Return each line of the listing below word for word, leaving out the pictures.

* START Data listing *

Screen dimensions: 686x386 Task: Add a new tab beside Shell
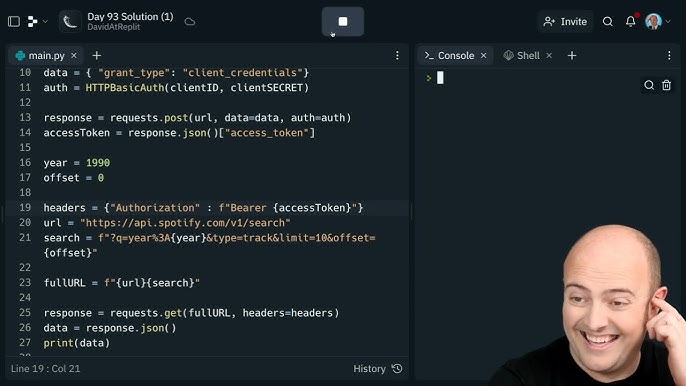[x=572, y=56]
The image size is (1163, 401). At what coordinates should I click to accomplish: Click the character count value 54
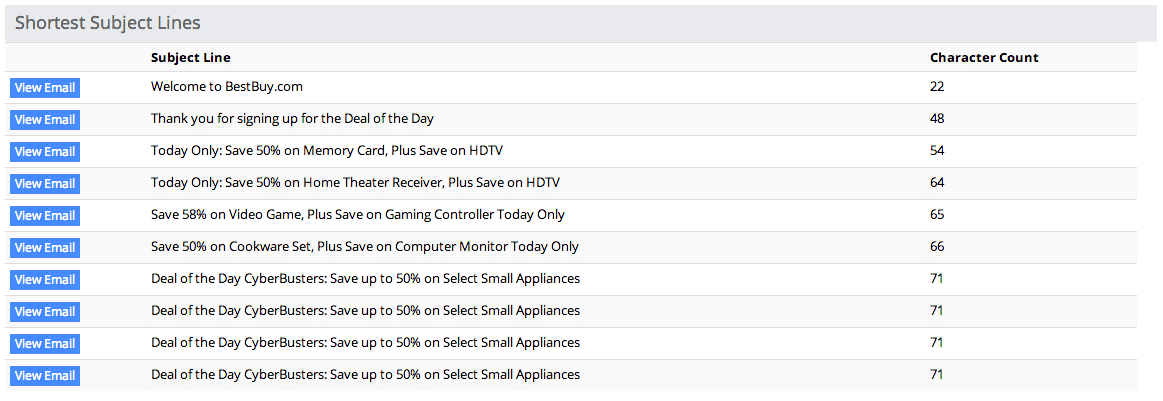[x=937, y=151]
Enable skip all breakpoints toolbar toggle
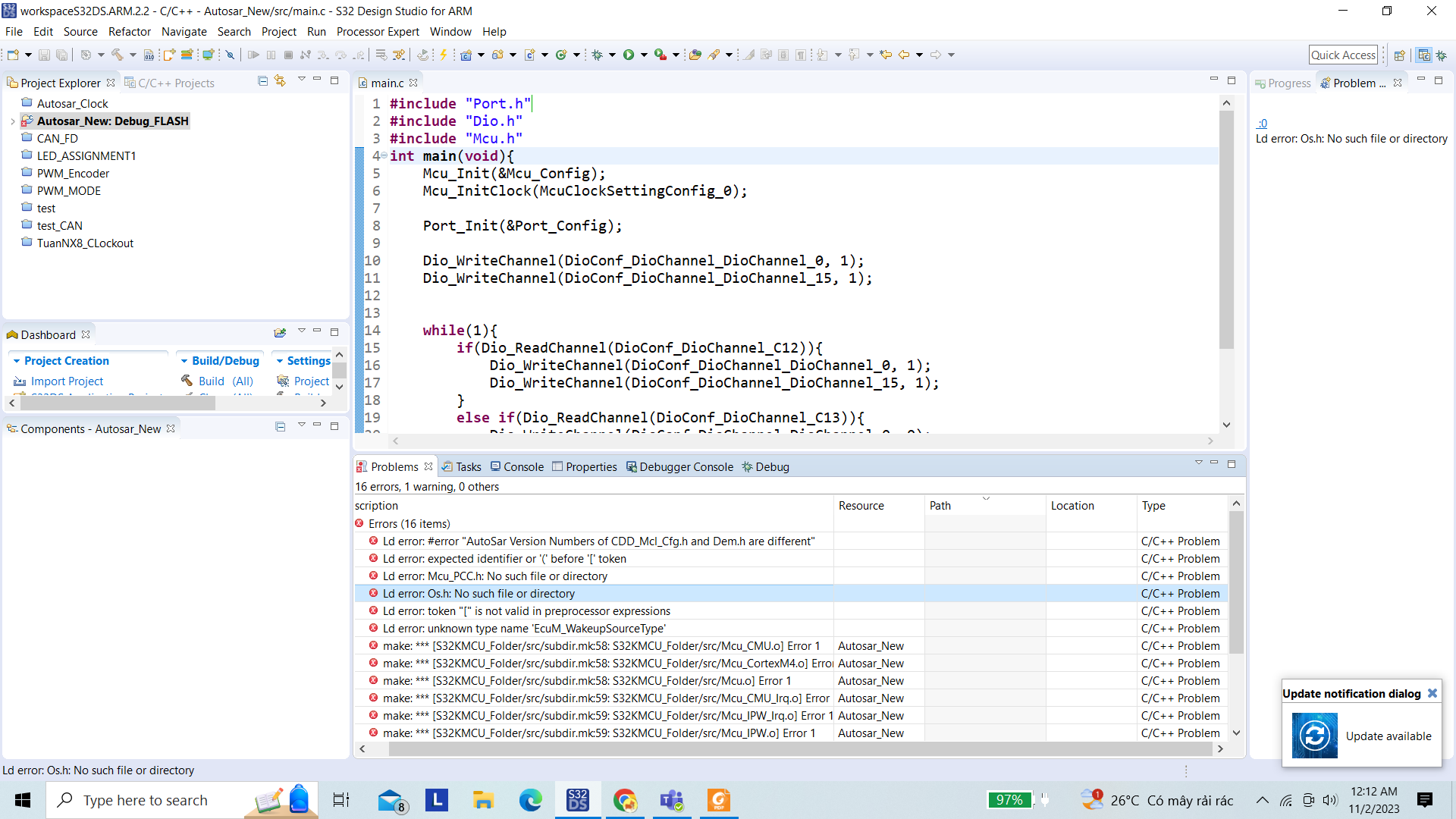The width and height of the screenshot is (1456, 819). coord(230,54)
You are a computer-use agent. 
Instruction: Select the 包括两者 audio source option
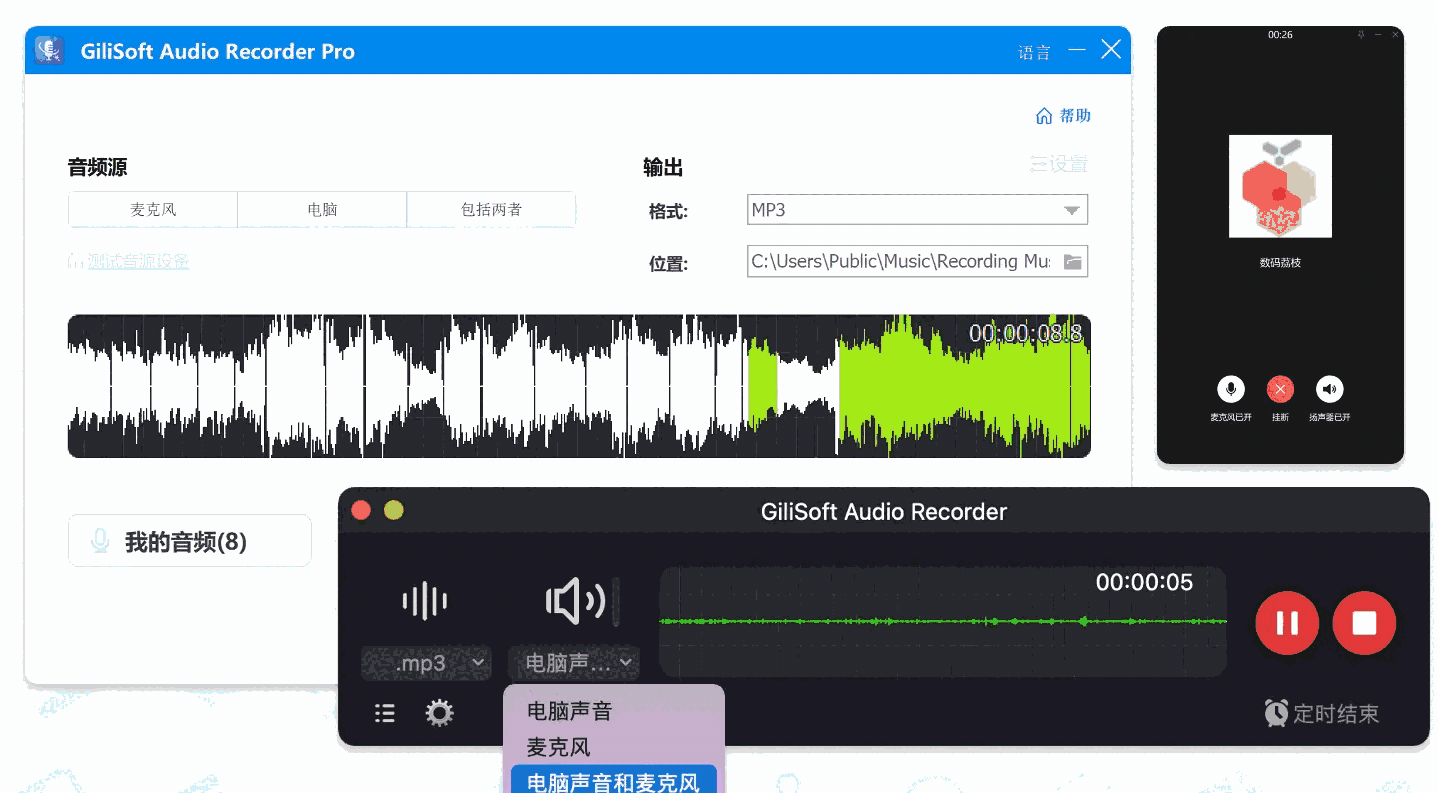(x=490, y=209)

* END Data listing *

◆ Completed task
Screen dimensions: 686x386 Task: Add a new tab beside Shell
[x=572, y=56]
The image size is (1163, 401). At what coordinates should I click to accomplish: Click the character count value 54
[x=937, y=151]
Enable skip all breakpoints toolbar toggle
The width and height of the screenshot is (1456, 819). coord(230,54)
You are a computer-use agent. 
Instruction: Select the 包括两者 audio source option
(x=490, y=209)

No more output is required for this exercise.